*STATED PROBLEM*
Put each nonblank line of the records below into a Markdown table with two columns, Row and Line, numbering the rows in order and leaving out blank lines.

Dataset records:
[Start]

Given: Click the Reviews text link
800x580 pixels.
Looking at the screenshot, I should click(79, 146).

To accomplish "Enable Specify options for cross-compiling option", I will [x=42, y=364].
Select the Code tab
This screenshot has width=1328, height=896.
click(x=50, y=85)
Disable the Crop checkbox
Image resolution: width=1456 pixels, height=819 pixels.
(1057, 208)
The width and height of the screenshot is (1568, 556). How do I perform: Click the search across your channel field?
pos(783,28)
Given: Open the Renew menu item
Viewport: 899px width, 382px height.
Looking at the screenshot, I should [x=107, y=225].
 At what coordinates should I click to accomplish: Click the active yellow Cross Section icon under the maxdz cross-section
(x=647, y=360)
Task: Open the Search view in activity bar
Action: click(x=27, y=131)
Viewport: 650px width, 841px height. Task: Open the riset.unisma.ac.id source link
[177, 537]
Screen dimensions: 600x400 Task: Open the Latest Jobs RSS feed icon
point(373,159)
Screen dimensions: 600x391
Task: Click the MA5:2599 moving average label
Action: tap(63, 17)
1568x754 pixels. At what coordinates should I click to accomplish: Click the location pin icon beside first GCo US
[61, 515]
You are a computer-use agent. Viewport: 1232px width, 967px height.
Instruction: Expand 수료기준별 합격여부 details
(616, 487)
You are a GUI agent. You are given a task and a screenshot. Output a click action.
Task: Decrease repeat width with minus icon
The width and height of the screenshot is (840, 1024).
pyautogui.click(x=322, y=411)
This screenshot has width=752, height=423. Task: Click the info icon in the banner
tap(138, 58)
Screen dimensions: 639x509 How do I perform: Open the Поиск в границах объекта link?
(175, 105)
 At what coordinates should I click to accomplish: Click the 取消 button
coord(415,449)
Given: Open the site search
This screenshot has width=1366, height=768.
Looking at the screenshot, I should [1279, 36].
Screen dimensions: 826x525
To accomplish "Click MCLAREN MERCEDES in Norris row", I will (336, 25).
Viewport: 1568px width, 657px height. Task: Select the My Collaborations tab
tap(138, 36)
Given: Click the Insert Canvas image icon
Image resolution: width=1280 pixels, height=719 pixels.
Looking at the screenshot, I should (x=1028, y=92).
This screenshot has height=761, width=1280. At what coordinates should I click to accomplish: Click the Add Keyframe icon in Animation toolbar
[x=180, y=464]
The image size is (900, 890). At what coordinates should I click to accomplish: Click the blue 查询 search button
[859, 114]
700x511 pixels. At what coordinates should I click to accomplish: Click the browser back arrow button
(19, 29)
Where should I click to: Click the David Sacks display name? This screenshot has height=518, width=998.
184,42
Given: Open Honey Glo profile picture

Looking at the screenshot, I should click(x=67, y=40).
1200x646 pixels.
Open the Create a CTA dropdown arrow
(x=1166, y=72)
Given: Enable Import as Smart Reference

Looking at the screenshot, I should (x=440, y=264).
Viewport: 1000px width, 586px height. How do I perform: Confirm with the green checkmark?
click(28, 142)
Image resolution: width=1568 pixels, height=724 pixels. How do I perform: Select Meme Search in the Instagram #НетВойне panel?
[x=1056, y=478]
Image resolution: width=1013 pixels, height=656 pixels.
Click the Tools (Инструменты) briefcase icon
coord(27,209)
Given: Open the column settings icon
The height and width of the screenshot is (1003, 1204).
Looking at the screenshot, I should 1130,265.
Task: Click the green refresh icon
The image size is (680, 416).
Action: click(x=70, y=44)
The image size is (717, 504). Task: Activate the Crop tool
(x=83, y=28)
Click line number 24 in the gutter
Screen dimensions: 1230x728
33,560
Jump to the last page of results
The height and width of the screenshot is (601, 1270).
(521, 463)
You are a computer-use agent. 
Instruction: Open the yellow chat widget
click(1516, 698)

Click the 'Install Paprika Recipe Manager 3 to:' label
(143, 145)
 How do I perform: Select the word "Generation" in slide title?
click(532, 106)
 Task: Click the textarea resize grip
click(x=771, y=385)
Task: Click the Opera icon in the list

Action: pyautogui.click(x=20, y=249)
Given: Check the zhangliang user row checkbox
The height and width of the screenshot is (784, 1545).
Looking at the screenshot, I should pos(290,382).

[End]

*EXERCISE ANSWER*
| Row | Line |
|---|---|
| 1 | Given: Click the Reviews text link |
| 2 | 800x580 pixels. |
| 3 | Looking at the screenshot, I should click(79, 146). |
| 4 | To accomplish "Enable Specify options for cross-compiling option", I will [x=42, y=364]. |
| 5 | Select the Code tab |
| 6 | This screenshot has width=1328, height=896. |
| 7 | click(x=50, y=85) |
| 8 | Disable the Crop checkbox |
| 9 | Image resolution: width=1456 pixels, height=819 pixels. |
| 10 | (1057, 208) |
| 11 | The width and height of the screenshot is (1568, 556). How do I perform: Click the search across your channel field? |
| 12 | pos(783,28) |
| 13 | Given: Open the Renew menu item |
| 14 | Viewport: 899px width, 382px height. |
| 15 | Looking at the screenshot, I should [x=107, y=225]. |
| 16 |  At what coordinates should I click to accomplish: Click the active yellow Cross Section icon under the maxdz cross-section |
| 17 | (x=647, y=360) |
| 18 | Task: Open the Search view in activity bar |
| 19 | Action: click(x=27, y=131) |
| 20 | Viewport: 650px width, 841px height. Task: Open the riset.unisma.ac.id source link |
| 21 | [177, 537] |
| 22 | Screen dimensions: 600x400 Task: Open the Latest Jobs RSS feed icon |
| 23 | point(373,159) |
| 24 | Screen dimensions: 600x391 |
| 25 | Task: Click the MA5:2599 moving average label |
| 26 | Action: tap(63, 17) |
| 27 | 1568x754 pixels. At what coordinates should I click to accomplish: Click the location pin icon beside first GCo US |
| 28 | [61, 515] |
| 29 | You are a computer-use agent. Viewport: 1232px width, 967px height. |
| 30 | Instruction: Expand 수료기준별 합격여부 details |
| 31 | (616, 487) |
| 32 | You are a GUI agent. You are given a task and a screenshot. Output a click action. |
| 33 | Task: Decrease repeat width with minus icon |
| 34 | The width and height of the screenshot is (840, 1024). |
| 35 | pyautogui.click(x=322, y=411) |
| 36 | This screenshot has width=752, height=423. Task: Click the info icon in the banner |
| 37 | tap(138, 58) |
| 38 | Screen dimensions: 639x509 How do I perform: Open the Поиск в границах объекта link? |
| 39 | (175, 105) |
| 40 |  At what coordinates should I click to accomplish: Click the 取消 button |
| 41 | coord(415,449) |
| 42 | Given: Open the site search |
| 43 | This screenshot has width=1366, height=768. |
| 44 | Looking at the screenshot, I should [1279, 36]. |
| 45 | Screen dimensions: 826x525 |
| 46 | To accomplish "Click MCLAREN MERCEDES in Norris row", I will (336, 25). |
| 47 | Viewport: 1568px width, 657px height. Task: Select the My Collaborations tab |
| 48 | tap(138, 36) |
| 49 | Given: Click the Insert Canvas image icon |
| 50 | Image resolution: width=1280 pixels, height=719 pixels. |
| 51 | Looking at the screenshot, I should (x=1028, y=92). |
| 52 | This screenshot has height=761, width=1280. At what coordinates should I click to accomplish: Click the Add Keyframe icon in Animation toolbar |
| 53 | [x=180, y=464] |
| 54 | The image size is (900, 890). At what coordinates should I click to accomplish: Click the blue 查询 search button |
| 55 | [859, 114] |
| 56 | 700x511 pixels. At what coordinates should I click to accomplish: Click the browser back arrow button |
| 57 | (19, 29) |
| 58 | Where should I click to: Click the David Sacks display name? This screenshot has height=518, width=998. |
| 59 | 184,42 |
| 60 | Given: Open Honey Glo profile picture |
| 61 | Looking at the screenshot, I should click(x=67, y=40). |
| 62 | 1200x646 pixels. |
| 63 | Open the Create a CTA dropdown arrow |
| 64 | (x=1166, y=72) |
| 65 | Given: Enable Import as Smart Reference |
| 66 | Looking at the screenshot, I should (x=440, y=264). |
| 67 | Viewport: 1000px width, 586px height. How do I perform: Confirm with the green checkmark? |
| 68 | click(28, 142) |
| 69 | Image resolution: width=1568 pixels, height=724 pixels. How do I perform: Select Meme Search in the Instagram #НетВойне panel? |
| 70 | [x=1056, y=478] |
| 71 | Image resolution: width=1013 pixels, height=656 pixels. |
| 72 | Click the Tools (Инструменты) briefcase icon |
| 73 | coord(27,209) |
| 74 | Given: Open the column settings icon |
| 75 | The height and width of the screenshot is (1003, 1204). |
| 76 | Looking at the screenshot, I should 1130,265. |
| 77 | Task: Click the green refresh icon |
| 78 | The image size is (680, 416). |
| 79 | Action: click(x=70, y=44) |
| 80 | The image size is (717, 504). Task: Activate the Crop tool |
| 81 | (x=83, y=28) |
| 82 | Click line number 24 in the gutter |
| 83 | Screen dimensions: 1230x728 |
| 84 | 33,560 |
| 85 | Jump to the last page of results |
| 86 | The height and width of the screenshot is (601, 1270). |
| 87 | (521, 463) |
| 88 | You are a computer-use agent.  |
| 89 | Instruction: Open the yellow chat widget |
| 90 | click(1516, 698) |
| 91 | Click the 'Install Paprika Recipe Manager 3 to:' label |
| 92 | (143, 145) |
| 93 |  How do I perform: Select the word "Generation" in slide title? |
| 94 | click(532, 106) |
| 95 |  Task: Click the textarea resize grip |
| 96 | click(x=771, y=385) |
| 97 | Task: Click the Opera icon in the list |
| 98 | Action: pyautogui.click(x=20, y=249) |
| 99 | Given: Check the zhangliang user row checkbox |
| 100 | The height and width of the screenshot is (784, 1545). |
| 101 | Looking at the screenshot, I should pos(290,382). |